The Vantaa District Court found no legal grounds for the apprehension and overnight detention of the man, who verbally abused two police officers. The senior constable who carried out the arrest was fined 40 day-fines, worth slightly more than EUR 1,000.
The officer was convicted of misusing his official position and unlawfully arresting and detaining an individual.
The senior constable, who was on patrol with a younger colleague, noticed a car carrying too many passengers in the summer of 2002. As the officers were fining the driver, one of the "tired and emotional" backseat passengers casually informed the officers "where they could stick it".
The senior constable then told the driver and the verbally abusive man to get into the police car, where he continued writing a ticket to the driver. The drunk passenger continued insulting the officers.
At this point the officer asked the driver to visit the police station at a later date to resolve the matter of the fine. The passenger, on the other hand, was taken into custody and he spent the night in a police cell.
The Vantaa District Court agreed with the prosecution's argument that the police had no legal grounds to detain the man. The court pointed out that the law is very strict as to when a person can be arrested and held in police custody.
The law stipulates that police can detain a person, for example, if the individual's behaviour suggests that he is about to commit a crime, or that he is about to cause considerable disturbance or immediate danger to general public order and safety. The court ruled that the man's mere verbally abusive behaviour did not justify the arrest.

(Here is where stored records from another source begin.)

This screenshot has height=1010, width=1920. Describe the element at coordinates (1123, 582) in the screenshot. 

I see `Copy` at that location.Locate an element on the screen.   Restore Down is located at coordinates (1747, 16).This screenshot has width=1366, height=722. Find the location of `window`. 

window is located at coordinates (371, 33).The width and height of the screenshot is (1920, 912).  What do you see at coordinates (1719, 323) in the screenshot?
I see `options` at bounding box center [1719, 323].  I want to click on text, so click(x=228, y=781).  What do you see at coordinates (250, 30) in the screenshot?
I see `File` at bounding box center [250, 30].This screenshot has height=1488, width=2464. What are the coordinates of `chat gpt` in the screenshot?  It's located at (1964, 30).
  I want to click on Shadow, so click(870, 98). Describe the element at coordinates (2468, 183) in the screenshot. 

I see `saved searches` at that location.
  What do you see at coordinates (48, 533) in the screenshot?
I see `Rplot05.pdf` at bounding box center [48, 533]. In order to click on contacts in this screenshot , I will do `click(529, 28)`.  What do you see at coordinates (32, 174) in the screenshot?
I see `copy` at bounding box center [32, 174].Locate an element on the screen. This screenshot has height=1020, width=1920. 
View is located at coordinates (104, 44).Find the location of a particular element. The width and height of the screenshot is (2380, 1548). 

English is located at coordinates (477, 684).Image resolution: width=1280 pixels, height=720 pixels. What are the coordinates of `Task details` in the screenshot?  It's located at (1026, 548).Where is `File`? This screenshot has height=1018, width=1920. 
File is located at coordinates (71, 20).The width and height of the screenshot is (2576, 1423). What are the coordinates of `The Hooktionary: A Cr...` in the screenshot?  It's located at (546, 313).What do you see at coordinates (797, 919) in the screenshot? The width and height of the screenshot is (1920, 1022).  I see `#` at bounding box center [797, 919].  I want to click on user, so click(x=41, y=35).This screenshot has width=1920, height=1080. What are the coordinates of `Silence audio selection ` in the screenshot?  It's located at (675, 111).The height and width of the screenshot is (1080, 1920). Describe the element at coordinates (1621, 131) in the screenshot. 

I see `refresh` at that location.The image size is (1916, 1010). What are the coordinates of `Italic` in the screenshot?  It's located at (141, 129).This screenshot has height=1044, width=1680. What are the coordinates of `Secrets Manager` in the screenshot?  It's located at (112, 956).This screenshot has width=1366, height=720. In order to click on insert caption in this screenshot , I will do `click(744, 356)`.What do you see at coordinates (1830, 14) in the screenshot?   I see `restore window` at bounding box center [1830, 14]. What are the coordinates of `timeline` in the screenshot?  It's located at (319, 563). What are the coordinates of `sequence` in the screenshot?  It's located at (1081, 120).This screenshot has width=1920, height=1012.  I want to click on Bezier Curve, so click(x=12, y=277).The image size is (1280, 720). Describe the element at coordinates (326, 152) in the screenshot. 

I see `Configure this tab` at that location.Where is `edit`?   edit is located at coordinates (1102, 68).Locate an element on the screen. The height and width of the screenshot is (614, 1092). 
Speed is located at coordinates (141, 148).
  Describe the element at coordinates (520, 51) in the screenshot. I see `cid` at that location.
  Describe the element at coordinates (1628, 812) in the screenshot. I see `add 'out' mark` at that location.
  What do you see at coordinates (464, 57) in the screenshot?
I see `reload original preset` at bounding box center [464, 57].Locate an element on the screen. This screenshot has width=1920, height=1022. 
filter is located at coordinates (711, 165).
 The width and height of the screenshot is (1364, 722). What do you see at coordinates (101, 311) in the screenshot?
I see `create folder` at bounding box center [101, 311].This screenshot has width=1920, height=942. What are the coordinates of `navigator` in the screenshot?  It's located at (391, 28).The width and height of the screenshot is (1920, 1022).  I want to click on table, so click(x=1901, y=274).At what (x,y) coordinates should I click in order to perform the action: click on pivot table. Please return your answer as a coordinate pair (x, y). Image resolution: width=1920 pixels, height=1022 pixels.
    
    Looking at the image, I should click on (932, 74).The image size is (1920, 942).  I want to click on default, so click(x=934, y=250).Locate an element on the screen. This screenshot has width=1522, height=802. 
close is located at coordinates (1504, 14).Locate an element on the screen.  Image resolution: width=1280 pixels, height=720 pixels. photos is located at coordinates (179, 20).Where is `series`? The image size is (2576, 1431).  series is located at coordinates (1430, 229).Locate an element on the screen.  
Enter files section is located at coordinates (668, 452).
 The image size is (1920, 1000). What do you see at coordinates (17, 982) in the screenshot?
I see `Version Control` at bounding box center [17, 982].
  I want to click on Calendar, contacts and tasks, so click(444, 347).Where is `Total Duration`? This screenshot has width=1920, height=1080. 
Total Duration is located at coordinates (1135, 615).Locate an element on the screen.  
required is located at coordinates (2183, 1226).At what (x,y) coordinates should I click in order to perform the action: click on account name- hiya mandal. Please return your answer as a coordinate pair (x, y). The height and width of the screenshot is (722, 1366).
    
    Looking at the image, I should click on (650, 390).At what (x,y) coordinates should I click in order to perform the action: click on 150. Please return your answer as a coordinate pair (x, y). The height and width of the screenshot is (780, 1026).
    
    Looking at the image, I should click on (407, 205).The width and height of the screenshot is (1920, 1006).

"According to the witnesses heard, the man never physically threatened the police, neither did he cause a disturbance to public order. His behaviour was limited to verbal threats and name-calling", the court emphasised.
He could have been given a fine for reviling an officer in the course of his duty. “This was not even a borderline case for detention, and the senior constable should have had the professional skills to have been aware of that", the court concluded.
The State and the fined senior constable are jointly liable to pay the man a hundred euros in compensation for unlawful detention.